MARANHÃO, 17 de fevereiro de 2026 – O Conselho Nacional de Justiça determinou que o Tribunal de Justiça do Maranhão apresente, em 15 dias, informações sobre a transferência de R$ 2,8 bilhões em depósitos judiciais ao BRB.
A decisão partiu do corregedor nacional de Justiça, ministro Mauro Campbell Marques, em despacho publicado na sexta (13), após questionamentos formais sobre a operação.
A solicitação do CNJ ocorreu após o advogado maranhense Alex Borralho protocolar pedido de providências com questionamentos sobre a transação financeira e sobre investigação da Polícia Federal relacionada ao banco por suspeitas de gestão fraudulenta. Antes da transferência ao BRB, os valores estavam depositados no Banco do Brasil.
Além do TJMA, o corregedor também solicitou informações aos Tribunais de Justiça da Bahia, Paraíba, Alagoas e do Distrito Federal e Territórios, que igualmente firmaram contratos envolvendo o BRB. Dessa forma, o CNJ busca reunir esclarecimentos formais sobre as operações financeiras realizadas.
O caso analisado não trata de acusação de ilegalidade contra magistrados que assinaram os contratos. No entanto, o pedido considera a necessidade de apuração preventiva diante do que foi descrito como possível cenário de risco financeiro associado às transações envolvendo o BRB.

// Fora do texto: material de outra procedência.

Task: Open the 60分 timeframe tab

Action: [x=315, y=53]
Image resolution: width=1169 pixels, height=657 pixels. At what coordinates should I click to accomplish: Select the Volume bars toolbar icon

Na petição apresentada ao CNJ, o autor solicitou que os contratos relacionados ao BRB sejam encaminhados à Polícia Federal e ao Tribunal de Contas da União para análise técnica. O objetivo indicado é permitir eventual abertura de investigações sobre os acordos firmados.
Segundo o documento, o advogado responsável pelo pedido informou ter sido orientado pelo próprio CNJ a buscar proteção policial.